WORK TASK A:
In the obituary of Anne Innis Dagg, what year did she travel to Africa?
WORK TASK B:
Reproduce everything in the obituary from "She was believed" down to "hospital, was pneumonia.".

She was believed to be the first Western scientist to study the animals in their natural habitat, but she struggled to overcome sexism in academia.

Anne Innis Dagg, who broke ground in the 1950s as one of the world’s first biologists to study giraffes in the wild, then spent decades fighting sexism in Canadian universities before finally finding long-overdue acclaim in the 2010s, died on April 1 in Kitchener, Ontario, west of Toronto. She was 91.

Alison Reid, who documented Dr. Dagg’s life in the 2018 film “The Woman Who Loves Giraffes,” said the cause of her death, in a hospital, was pneumonia.

Dr. Dagg was often called “the Jane Goodall of giraffes,” but in a different world the attribution might have been reversed. Dr. Dagg traveled to Africa in 1956, four years before Dr. Goodall did her first fieldwork with primates; in fact, she is believed to have been the first Western scientist to study African animals of any type in the wild.

At the time, very little was known about the behavior of giraffes, especially outside zoos. Dr. Dagg spent more than nine months in the South African bush, observing for 10 hours a day from her beat-up Ford Prefect how the animals ate, mated, fought and played.

DATA TO EXAMINE:
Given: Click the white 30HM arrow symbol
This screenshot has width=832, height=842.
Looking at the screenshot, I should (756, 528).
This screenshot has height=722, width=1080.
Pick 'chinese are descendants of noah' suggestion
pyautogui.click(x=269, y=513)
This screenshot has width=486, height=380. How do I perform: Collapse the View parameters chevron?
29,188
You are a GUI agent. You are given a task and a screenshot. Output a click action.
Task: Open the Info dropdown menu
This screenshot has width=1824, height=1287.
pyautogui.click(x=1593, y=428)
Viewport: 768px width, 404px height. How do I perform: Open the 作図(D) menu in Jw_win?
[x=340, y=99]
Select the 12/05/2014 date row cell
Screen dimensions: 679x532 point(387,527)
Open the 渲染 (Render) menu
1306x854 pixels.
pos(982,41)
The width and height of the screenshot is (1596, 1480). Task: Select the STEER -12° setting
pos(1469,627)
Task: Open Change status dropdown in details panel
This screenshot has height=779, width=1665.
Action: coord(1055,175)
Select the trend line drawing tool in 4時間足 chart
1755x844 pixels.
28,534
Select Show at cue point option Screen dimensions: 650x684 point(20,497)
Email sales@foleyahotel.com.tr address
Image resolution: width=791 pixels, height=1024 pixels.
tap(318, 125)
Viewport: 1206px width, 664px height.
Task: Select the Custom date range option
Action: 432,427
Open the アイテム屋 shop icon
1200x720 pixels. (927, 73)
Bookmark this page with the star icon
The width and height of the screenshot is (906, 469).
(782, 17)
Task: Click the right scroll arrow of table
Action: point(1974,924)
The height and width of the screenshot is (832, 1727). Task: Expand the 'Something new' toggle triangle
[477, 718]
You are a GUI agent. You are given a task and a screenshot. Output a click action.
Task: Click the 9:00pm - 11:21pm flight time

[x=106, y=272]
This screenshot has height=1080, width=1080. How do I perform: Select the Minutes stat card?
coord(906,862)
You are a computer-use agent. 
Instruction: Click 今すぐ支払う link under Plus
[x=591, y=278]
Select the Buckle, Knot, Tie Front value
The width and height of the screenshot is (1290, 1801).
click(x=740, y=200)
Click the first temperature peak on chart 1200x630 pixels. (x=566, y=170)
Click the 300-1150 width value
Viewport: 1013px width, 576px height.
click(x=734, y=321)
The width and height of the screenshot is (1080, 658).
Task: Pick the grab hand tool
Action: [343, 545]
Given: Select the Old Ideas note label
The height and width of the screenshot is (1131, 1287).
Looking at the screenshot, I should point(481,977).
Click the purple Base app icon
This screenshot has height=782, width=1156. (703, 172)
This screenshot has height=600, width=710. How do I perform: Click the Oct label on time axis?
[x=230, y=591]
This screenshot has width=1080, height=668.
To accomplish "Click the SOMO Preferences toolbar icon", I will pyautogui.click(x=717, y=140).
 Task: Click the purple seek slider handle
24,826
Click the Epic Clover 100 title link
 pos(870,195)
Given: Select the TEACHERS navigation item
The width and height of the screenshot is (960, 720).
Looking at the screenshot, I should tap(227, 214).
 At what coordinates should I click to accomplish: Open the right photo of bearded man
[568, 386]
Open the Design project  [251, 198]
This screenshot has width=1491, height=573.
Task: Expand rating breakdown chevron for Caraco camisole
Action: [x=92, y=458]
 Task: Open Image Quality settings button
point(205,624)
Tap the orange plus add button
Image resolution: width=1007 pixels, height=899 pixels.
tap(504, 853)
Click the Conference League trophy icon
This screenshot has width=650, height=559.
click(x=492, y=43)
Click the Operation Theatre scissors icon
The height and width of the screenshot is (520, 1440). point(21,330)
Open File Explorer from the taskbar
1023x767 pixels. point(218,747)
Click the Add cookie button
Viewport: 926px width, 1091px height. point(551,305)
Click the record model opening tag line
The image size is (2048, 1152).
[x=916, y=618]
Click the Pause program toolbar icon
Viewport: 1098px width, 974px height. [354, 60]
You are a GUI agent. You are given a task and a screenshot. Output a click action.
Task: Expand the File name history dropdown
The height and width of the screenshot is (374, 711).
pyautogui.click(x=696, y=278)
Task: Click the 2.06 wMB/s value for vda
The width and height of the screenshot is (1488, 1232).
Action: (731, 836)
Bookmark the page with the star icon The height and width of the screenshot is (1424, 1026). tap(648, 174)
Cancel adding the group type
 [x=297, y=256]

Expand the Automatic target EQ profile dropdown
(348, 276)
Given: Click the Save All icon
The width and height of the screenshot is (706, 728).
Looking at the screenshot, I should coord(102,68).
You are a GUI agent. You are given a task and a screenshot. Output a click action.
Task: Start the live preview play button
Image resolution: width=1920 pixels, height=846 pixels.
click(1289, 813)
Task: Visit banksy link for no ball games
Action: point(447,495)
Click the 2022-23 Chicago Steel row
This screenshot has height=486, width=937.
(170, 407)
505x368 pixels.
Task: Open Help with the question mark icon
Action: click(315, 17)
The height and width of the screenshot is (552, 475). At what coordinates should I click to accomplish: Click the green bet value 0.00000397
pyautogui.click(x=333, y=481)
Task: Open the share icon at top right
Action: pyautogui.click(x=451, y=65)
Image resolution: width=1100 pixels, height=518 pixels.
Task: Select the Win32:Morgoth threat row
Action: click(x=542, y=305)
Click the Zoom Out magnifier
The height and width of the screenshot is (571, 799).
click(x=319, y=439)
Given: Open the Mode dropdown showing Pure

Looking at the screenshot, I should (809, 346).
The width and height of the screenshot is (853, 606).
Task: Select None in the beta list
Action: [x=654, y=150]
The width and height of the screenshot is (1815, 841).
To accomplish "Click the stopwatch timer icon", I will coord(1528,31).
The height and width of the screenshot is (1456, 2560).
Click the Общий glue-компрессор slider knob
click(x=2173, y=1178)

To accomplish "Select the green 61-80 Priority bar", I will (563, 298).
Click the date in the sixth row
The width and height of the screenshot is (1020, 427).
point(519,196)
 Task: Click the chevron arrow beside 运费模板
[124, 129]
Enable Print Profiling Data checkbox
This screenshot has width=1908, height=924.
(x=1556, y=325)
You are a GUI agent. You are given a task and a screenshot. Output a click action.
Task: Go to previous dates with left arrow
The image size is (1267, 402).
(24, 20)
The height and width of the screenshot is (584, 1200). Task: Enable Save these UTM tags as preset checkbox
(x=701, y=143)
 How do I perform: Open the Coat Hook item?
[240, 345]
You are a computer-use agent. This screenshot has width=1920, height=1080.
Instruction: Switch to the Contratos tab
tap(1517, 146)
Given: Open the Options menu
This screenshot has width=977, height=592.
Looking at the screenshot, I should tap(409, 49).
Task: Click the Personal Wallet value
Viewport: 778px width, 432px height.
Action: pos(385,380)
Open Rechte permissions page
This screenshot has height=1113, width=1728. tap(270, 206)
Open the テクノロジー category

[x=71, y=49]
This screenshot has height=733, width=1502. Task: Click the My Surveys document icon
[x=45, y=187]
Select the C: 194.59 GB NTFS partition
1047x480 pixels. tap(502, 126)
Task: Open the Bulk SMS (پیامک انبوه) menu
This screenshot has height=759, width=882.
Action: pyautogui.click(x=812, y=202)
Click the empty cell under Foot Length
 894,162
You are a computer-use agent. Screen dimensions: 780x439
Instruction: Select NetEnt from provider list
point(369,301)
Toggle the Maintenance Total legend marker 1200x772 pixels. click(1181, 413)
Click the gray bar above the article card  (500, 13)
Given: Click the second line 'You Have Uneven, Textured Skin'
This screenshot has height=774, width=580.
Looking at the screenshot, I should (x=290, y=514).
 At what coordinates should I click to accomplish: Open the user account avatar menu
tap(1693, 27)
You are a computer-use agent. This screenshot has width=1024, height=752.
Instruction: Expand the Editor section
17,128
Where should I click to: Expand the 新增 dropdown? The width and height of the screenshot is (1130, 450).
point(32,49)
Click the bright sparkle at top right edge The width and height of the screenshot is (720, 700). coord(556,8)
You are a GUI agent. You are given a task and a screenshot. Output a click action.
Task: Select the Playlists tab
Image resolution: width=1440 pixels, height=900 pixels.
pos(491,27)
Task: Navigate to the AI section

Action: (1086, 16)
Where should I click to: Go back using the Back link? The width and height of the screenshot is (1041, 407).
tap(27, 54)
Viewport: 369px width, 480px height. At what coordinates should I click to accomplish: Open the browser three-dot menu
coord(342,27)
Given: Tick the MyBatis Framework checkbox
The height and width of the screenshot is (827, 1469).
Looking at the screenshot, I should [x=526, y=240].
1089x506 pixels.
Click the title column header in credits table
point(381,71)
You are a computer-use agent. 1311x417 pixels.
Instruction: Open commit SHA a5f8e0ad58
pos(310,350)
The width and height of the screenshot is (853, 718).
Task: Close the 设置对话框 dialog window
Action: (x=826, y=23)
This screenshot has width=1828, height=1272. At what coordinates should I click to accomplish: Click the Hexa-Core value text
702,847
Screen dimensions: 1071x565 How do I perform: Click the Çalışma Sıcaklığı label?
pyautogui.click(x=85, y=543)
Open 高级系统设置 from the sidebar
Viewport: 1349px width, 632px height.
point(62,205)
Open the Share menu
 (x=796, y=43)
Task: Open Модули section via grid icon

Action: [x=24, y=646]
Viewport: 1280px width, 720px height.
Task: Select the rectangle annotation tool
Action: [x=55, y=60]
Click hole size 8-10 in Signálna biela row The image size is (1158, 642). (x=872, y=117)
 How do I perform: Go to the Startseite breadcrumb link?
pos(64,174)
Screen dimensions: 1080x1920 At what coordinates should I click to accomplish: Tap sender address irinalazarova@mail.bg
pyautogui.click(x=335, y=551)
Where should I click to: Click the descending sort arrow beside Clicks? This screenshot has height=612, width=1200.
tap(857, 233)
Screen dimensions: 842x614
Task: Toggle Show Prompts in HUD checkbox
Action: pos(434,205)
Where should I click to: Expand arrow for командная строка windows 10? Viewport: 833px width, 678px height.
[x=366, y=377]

OUTPUT A:
1956

OUTPUT B:
She was believed to be the first Western scientist to study the animals in their natural habitat, but she struggled to overcome sexism in academia.

Anne Innis Dagg, who broke ground in the 1950s as one of the world’s first biologists to study giraffes in the wild, then spent decades fighting sexism in Canadian universities before finally finding long-overdue acclaim in the 2010s, died on April 1 in Kitchener, Ontario, west of Toronto. She was 91.

Alison Reid, who documented Dr. Dagg’s life in the 2018 film “The Woman Who Loves Giraffes,” said the cause of her death, in a hospital, was pneumonia.